= Beginning of Section =

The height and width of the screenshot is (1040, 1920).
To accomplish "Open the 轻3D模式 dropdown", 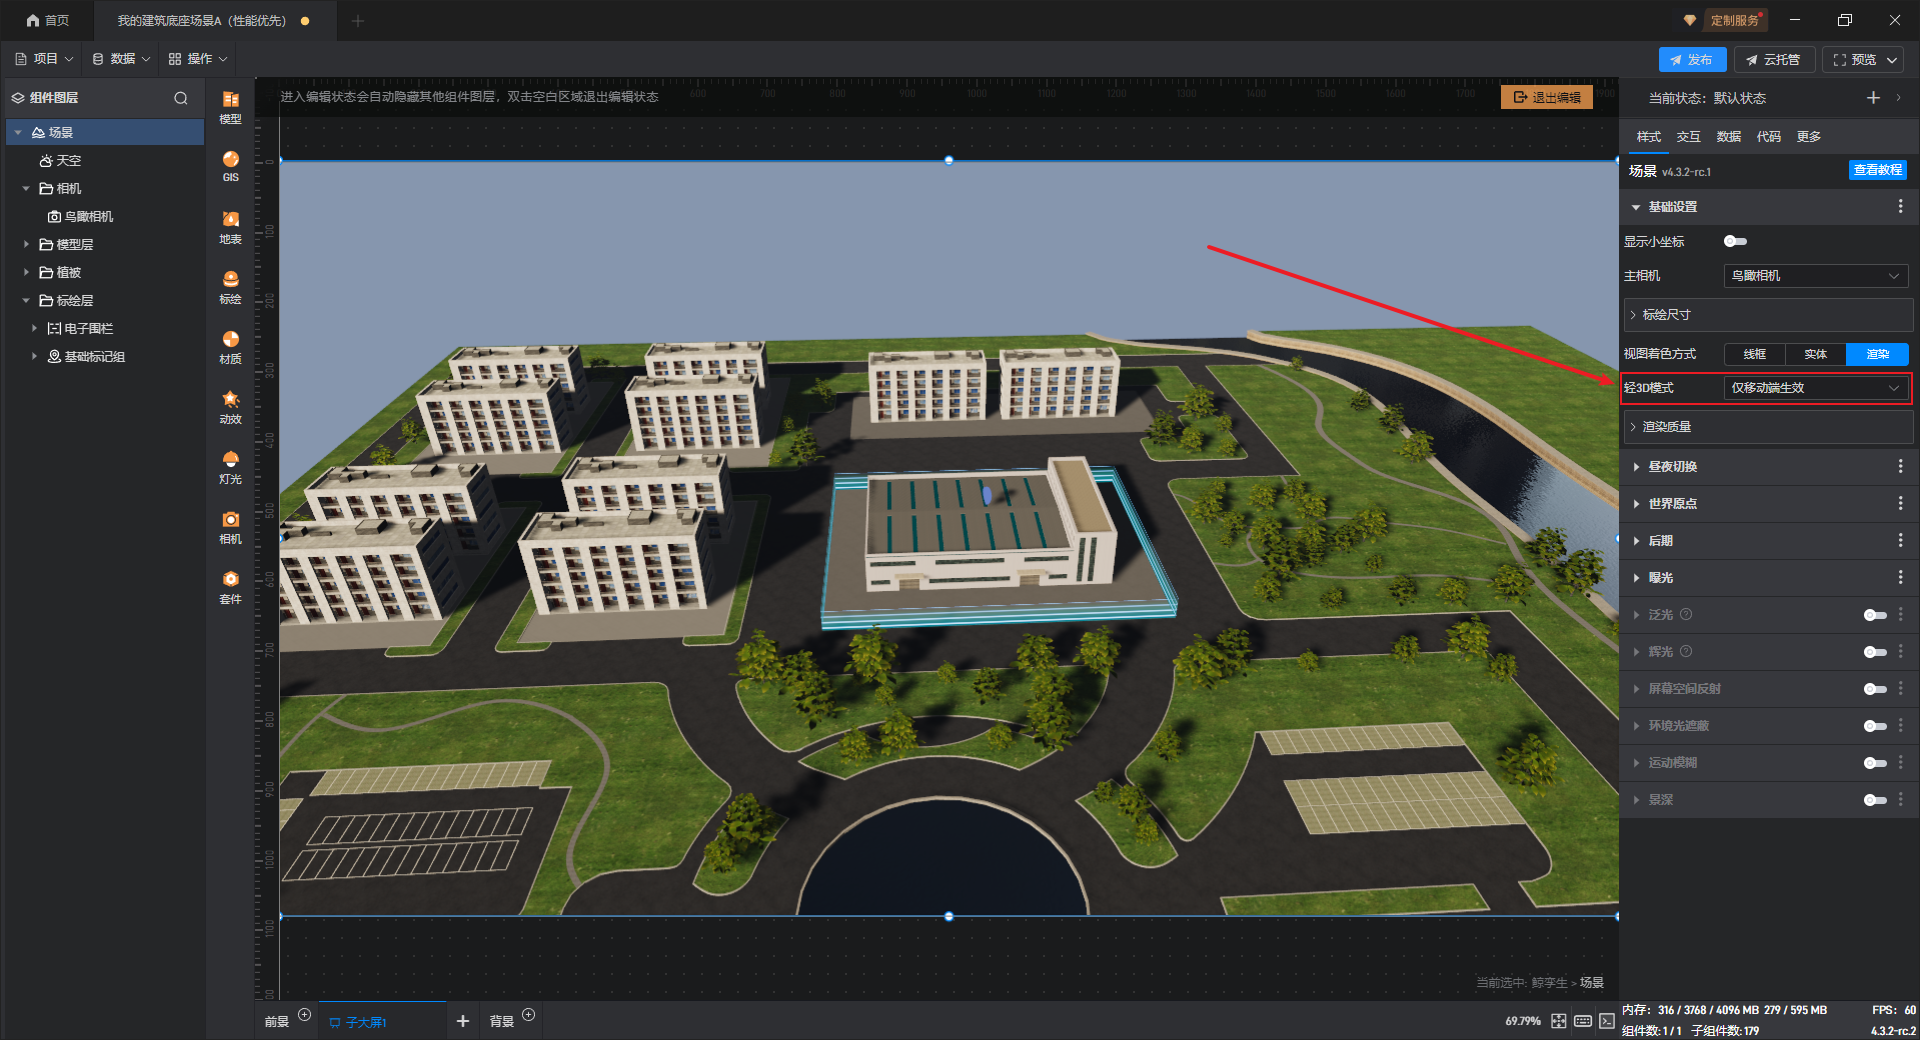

= End of Section =
= Beginning of Section =

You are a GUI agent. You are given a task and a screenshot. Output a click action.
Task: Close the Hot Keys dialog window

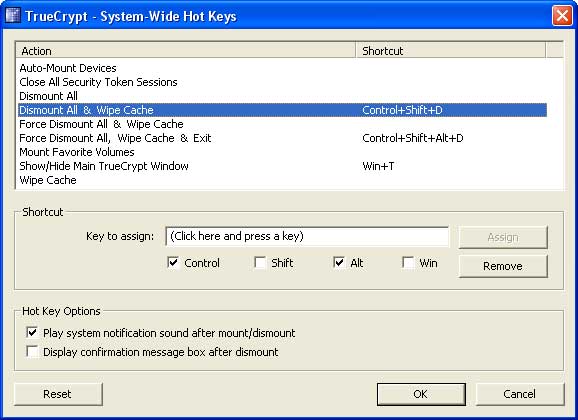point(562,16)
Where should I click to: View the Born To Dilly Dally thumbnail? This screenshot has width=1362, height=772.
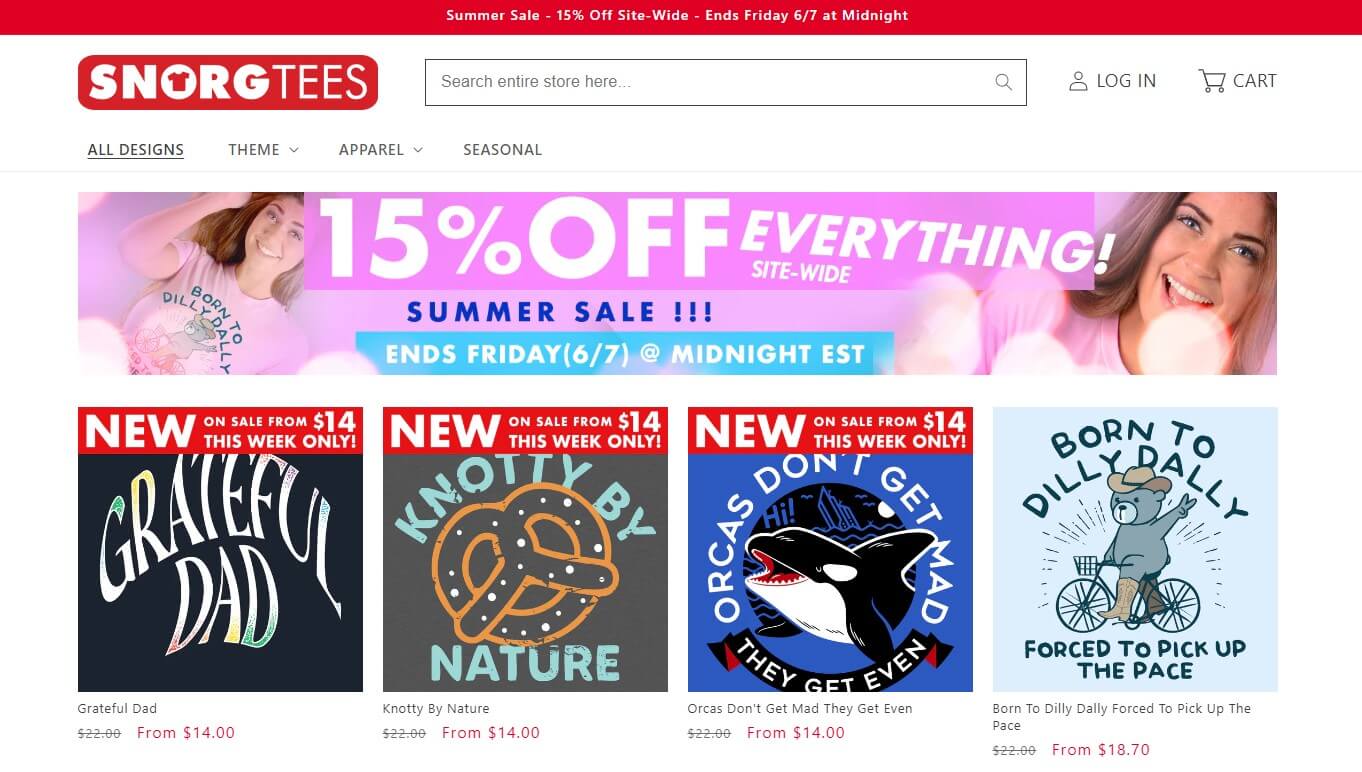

= End of Section =
= Beginning of Section =

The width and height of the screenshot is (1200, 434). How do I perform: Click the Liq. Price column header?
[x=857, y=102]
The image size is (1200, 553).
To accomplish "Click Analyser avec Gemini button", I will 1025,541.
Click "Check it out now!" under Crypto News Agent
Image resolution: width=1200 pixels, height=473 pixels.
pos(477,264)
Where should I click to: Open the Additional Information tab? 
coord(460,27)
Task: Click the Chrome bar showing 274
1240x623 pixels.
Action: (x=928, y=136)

= End of Section =

WORK INSTRUCTIONS:
Using the data above, retype exactly the lines from the line with "Task: Close the Hot Keys dialog window" to the line with "Where should I click to: View", inclusive. No pictures and nothing else.

REPLY TO THE EXERCISE:
Task: Close the Hot Keys dialog window

point(562,16)
Where should I click to: View the Born To Dilly Dally thumbnail? This screenshot has width=1362, height=772.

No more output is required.